In Wilton, Connecticut, Nikki Gellhorn woke up at six o’clock. The first thing she always did was look out the window to make sure it hadn’t snowed during the night. She hated snow, it seemed a personal affront just to make commuting more miserable. She didn’t mind getting up at six, but she hated all the rest of it—the fear that the car wouldn’t start in the cold, the rush to the train and the hope it wouldn’t get stuck or be late—which it usually was anyway—the hike from Grand Central Station to her office lugging all those heavy manuscripts because there never were enough taxis when you needed them, and then the same rotten thing all over again to get home, except that by then she was exhausted and had different manuscripts to lug. She was a senior editor at Heller & Strauss, she loved her job, she adored her husband and her children and was delighted with her life except for the total inconvenience of their illogical living arrangement.

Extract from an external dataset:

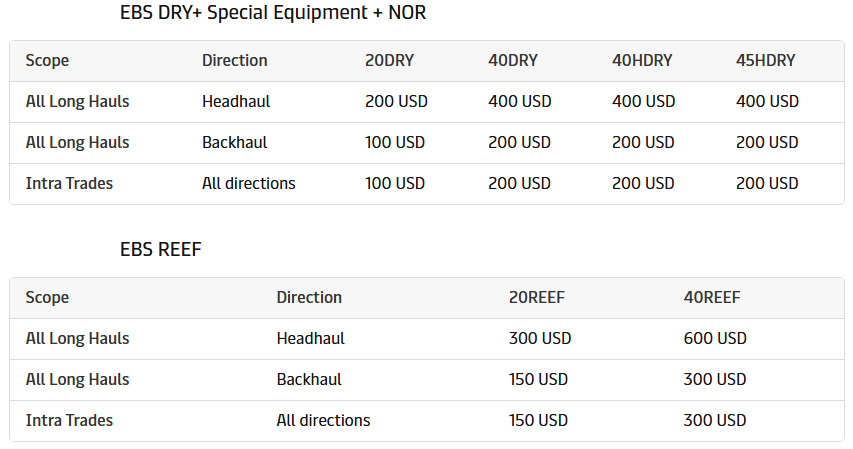
Task: Click the EBS DRY+ Special Equipment heading
Action: click(273, 14)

Robert, her husband, was a lawyer in Stamford, which was nearer to Wilton than to New York, and therefore, since they’d lived in this reconverted farmhouse ever since the twins were born nineteen years ago and it was their
home
, he drove easily to work in Stamford and she had to commute a total of four hours every day to get to and from her job in New York. It was always the woman who had to make the sacrifices. It annoyed the hell out of her.
She went into the kitchen and plugged in the electric coffee maker, which she’d prepared the night before. Robert could sleep until seven. At least that gave her solo bathroom privileges, although now that the twins, Dorothy and Lynn, were away at college there were two free bathrooms she could use. There was no reason any more to live here except that she and Robert loved it on weekends in the summer—and that was not much of a compensation for the rest of it. They could use it for weekends and have a place in New York, but then
he
would have to make the long haul, and his job was more important.
Who says his job is more important? Nikki thought again as she was beginning to think every morning. His job is more important to him, but mine is just as important to me.
She did love him. He was sexy and bright and cuddly, but she felt she was beginning to need more; not another man, but a part of her own life where she could be completely selfish. She was forty-two, with fresh, bright coloring and bouncy hair, a firm, curvy body—she looked no more than thirty. Even in the middle of summer she always looked as if she’d just come from a bath in a wonderful air-conditioned room. Her clothes were never wrinkled, her nail polish (she was the only woman she knew who even bothered to wear any) was never chipped. She was always carrying tote bags the size of small suitcases in order to look that way, but it was all part of her struggle to have something just for herself.
She had met Robert when she was in college and he was at law school; he was three years older. She was twenty when she graduated, and they were married the day after her graduation. They had both grown up in the suburbs and it seemed natural to them to buy the farmhouse as soon as they could afford the first down payment. When the twins were old enough to walk to the school bus by themselves she started working part time in New York because she was bored. First she was a fill-in secretary, then a reader, and then an editor. She was working full time when the girls were in high school, and it never seemed to bother them any. They always enjoyed their time together more, and she was pleased to be able to say that Dorothy and Lynn were nice people, that she would have liked them even if they weren’t her daughters.